After dinner I headed back to the hostel and by then my roommates had returned. Actually I think they were bitches, for a few reasons, but I don't want to get into it. I awkwardly showered while they were in bed (the shower was literally right in front of the beds), and had to use a sheet to dry off since they don't give you a towel (it turns out you have to go down and ask for one, which by the way they don't tell you either). I wasn't expecting any sort of luxury out of the place though, just a bed to crash on, so I really can't complain.

Day 2, 8/5/08 - Walking, Walking, Walking

Before going to Paris I had made a long list of all the sights I wanted to see and museums I wanted to visit and I knew seeing most of them would require my days to be very full, so my plan was to get up really early and head to my first Parisian destination: the Louvre! Unfortunately for me, it turns outs may museums are not just closed on Mondays, but Tuesdays too, including the Louvre. So I had to adjust my plans a bit, but the upside was getting to wander around the virtually empty courtyard of the Louvre with the famous glass pyramid, and I got to see the Arc du Carrousel, a smaller version of the Arc de Triomphe based on the design of the Arch of Constantine in Rome. I know the pyramid is the source of some controversy for it's design, but I have to admit I thought it was absolutely beautiful and one of my favorite things in Paris.

### [DATA SEGMENT]
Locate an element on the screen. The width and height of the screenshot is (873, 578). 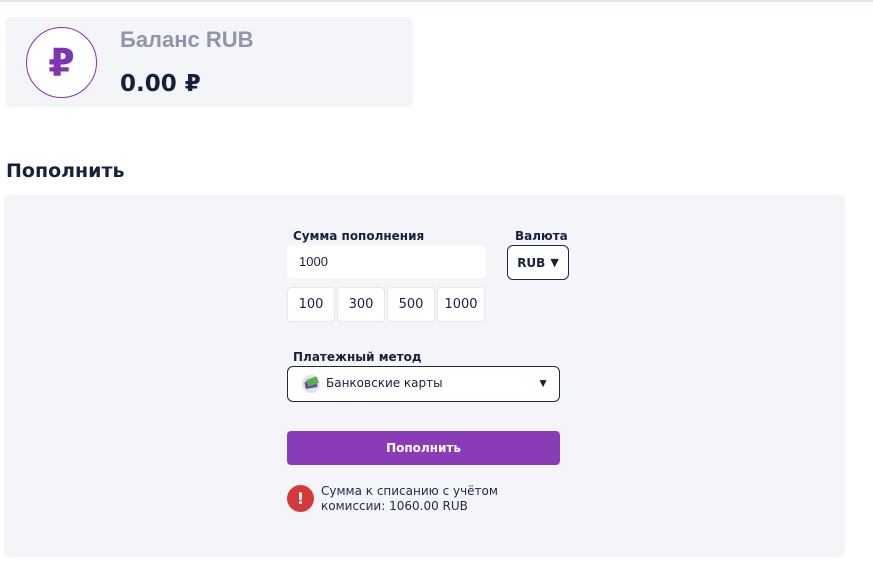
currency-select: RUB ▼ is located at coordinates (538, 262).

### [THINGS TO DO]
a - According to the Paris travel diary, what did the writer use to dry off after showering at the hostel?
b - Print the part of the Paris travel diary that opens with the words containing "Day 2, 8/5/08" and closes with "things in Paris.".
c - Carry on the Paris travel diary from the point where it stops.

### [TASK-BY-TASK OUTPUTS]
a - A sheet.

b -
Day 2, 8/5/08 - Walking, Walking, Walking

Before going to Paris I had made a long list of all the sights I wanted to see and museums I wanted to visit and I knew seeing most of them would require my days to be very full, so my plan was to get up really early and head to my first Parisian destination: the Louvre! Unfortunately for me, it turns outs may museums are not just closed on Mondays, but Tuesdays too, including the Louvre. So I had to adjust my plans a bit, but the upside was getting to wander around the virtually empty courtyard of the Louvre with the famous glass pyramid, and I got to see the Arc du Carrousel, a smaller version of the Arc de Triomphe based on the design of the Arch of Constantine in Rome. I know the pyramid is the source of some controversy for it's design, but I have to admit I thought it was absolutely beautiful and one of my favorite things in Paris.

c -
While I was attempting to take photos of myself with these monuments, a guy who was also solo in Paris approached me and turned out to be Italian from Venice! His name was Giorgio, he was really nice, and he decided t accompany me to the Musèe d'Orsay, one of the only museums actually open on Tuesday. I still hadn't bought my Paris Museum Pass yet so I still had to wait in line at the museum, but it didn't take too long thankfully. The Musée d'Orsay is a museum housed in an old grand railway station built in 1900. Home to many sculptures and impressionist paintings, it has become one of Paris's most popular museums, and certainly lives up to it's reputation in my opinion. The building itself was beautiful and unique; on one end is a huge gilded clock to parallel those on the outside of the building. Some highlights for me included gorgeous paintings by Monet (especially his landscapes), Renoir, Cezanne, Manet, Degas (my favorites were his ballet pieces), and Van Gogh and even some sculptures by Rodin. After a couple hours I was a little famished from not eating breakfast, and having seen most of the museum I decided to go try and find something for lunch. I just want to mention how difficult it was to find something cheap that I could actually eat in Paris, especially when you are hungry and just want to go anywhere that sells food.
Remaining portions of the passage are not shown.